Collected data entries
*** Begin section ***
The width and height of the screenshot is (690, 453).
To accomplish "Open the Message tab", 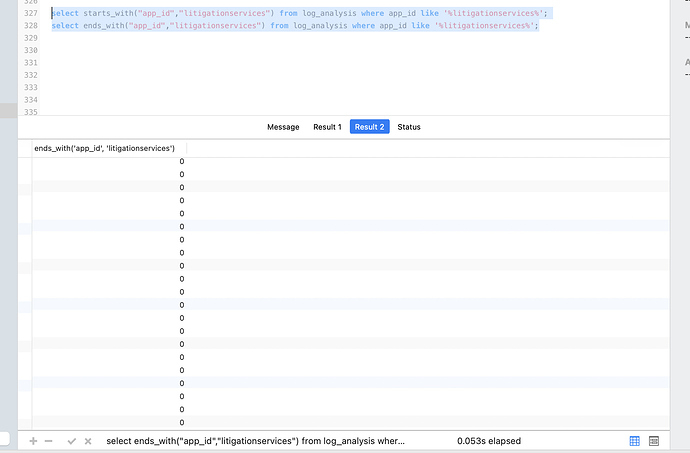I will [283, 127].
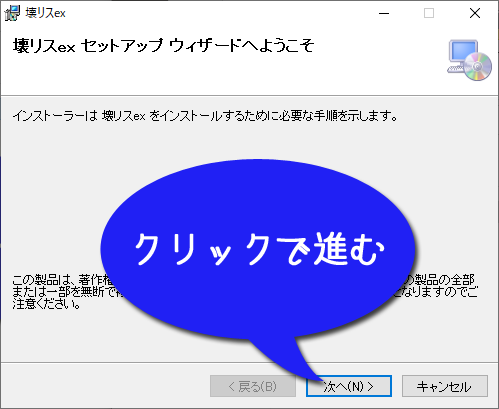Click the 壊リスex title bar text

(45, 13)
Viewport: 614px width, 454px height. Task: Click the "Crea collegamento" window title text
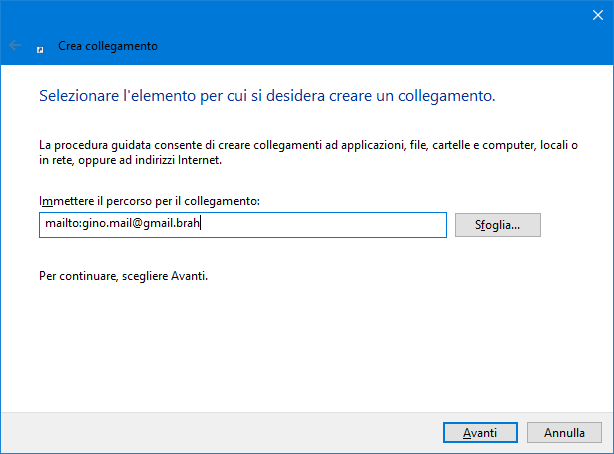point(107,46)
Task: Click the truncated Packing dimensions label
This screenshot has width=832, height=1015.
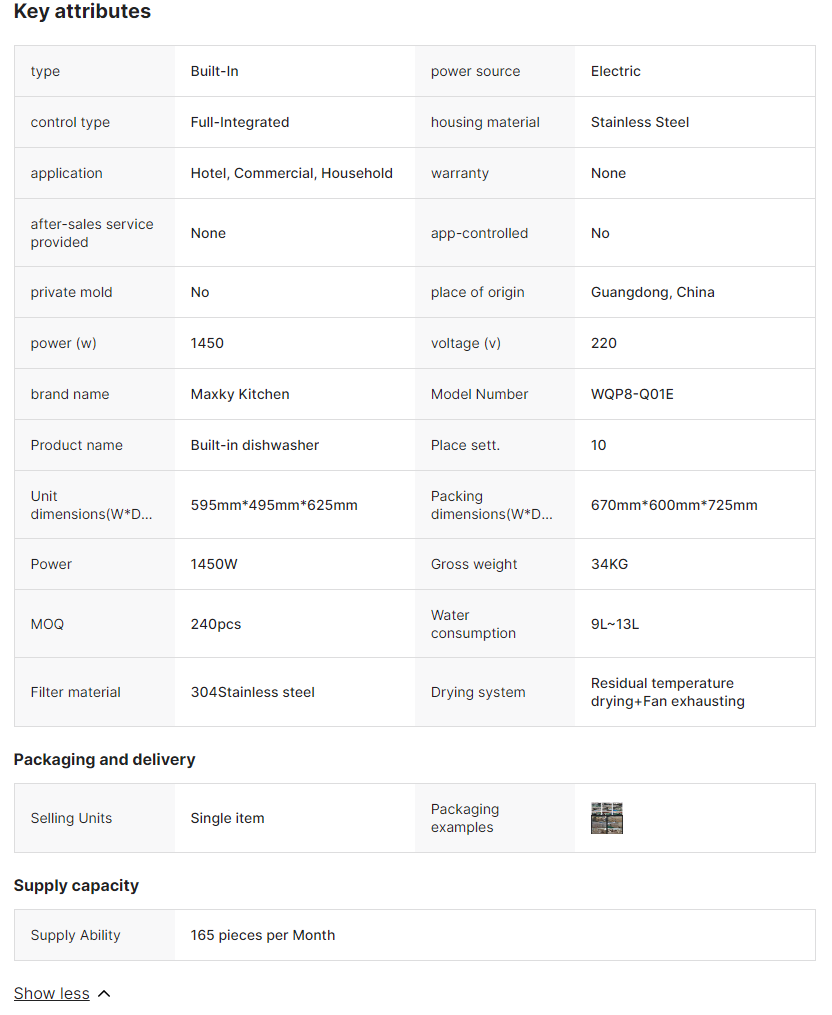Action: [x=491, y=505]
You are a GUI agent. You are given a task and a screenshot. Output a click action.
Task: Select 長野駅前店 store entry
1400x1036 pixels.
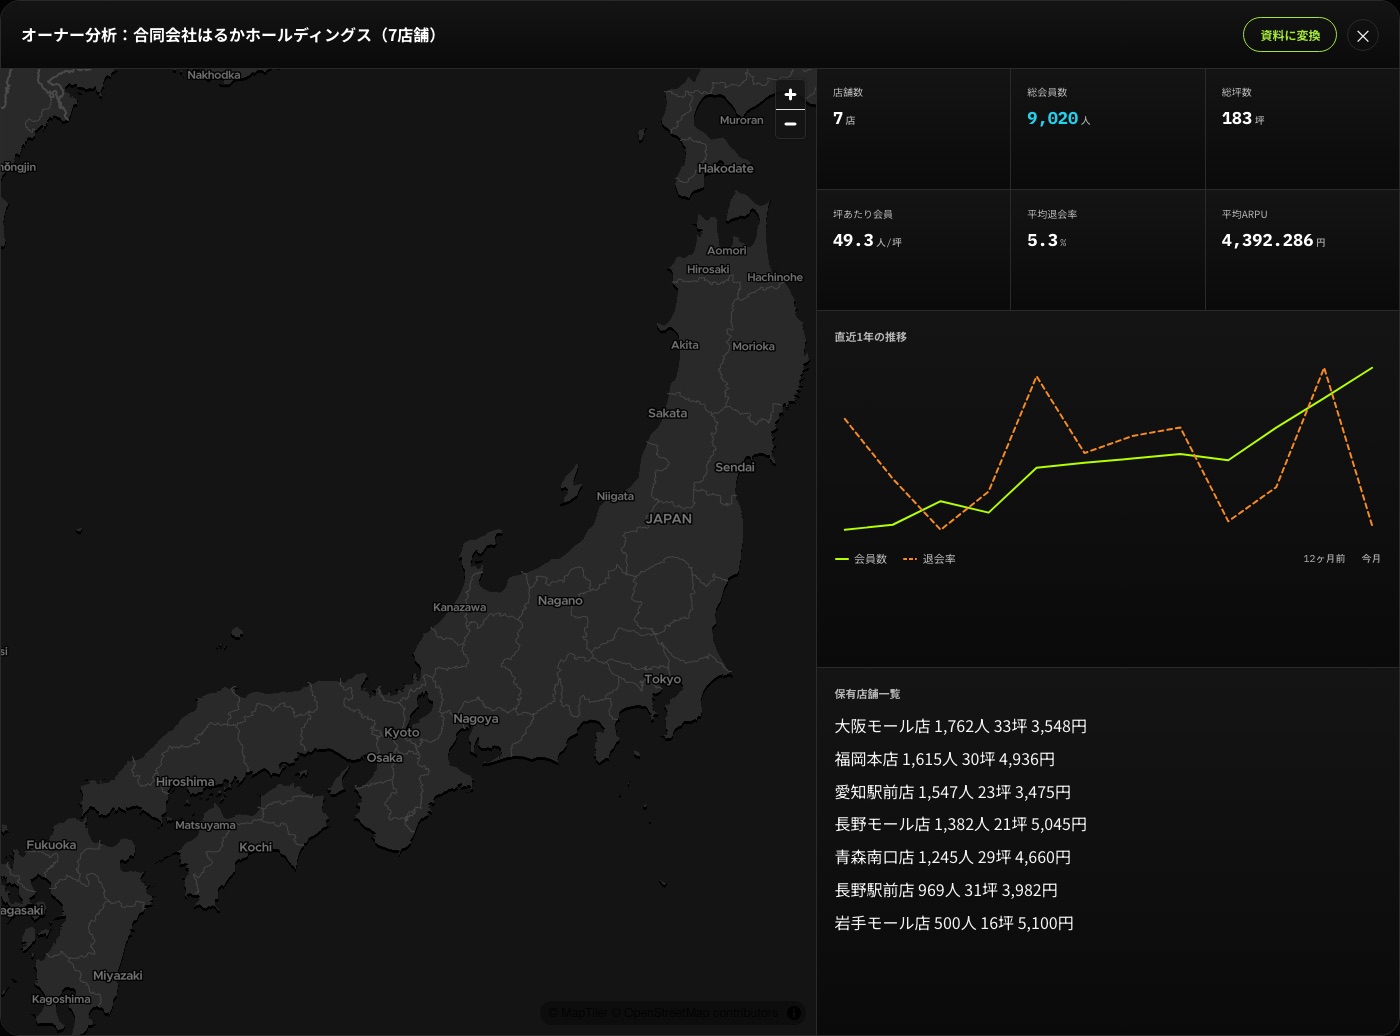click(946, 890)
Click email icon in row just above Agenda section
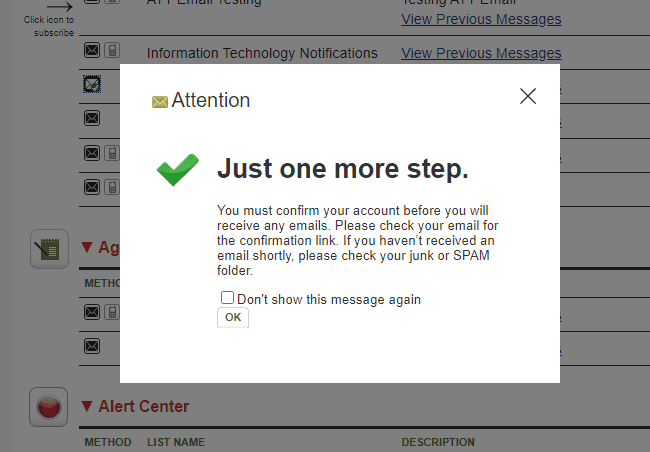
*** End section ***
What to produce:
In the copy, include exactly the lines from the one containing "1400x1036 pixels." through the last line of the records, and no pictures or other text.

Exercise output:
1400x1036 pixels.
click(946, 890)
Click email icon in row just above Agenda section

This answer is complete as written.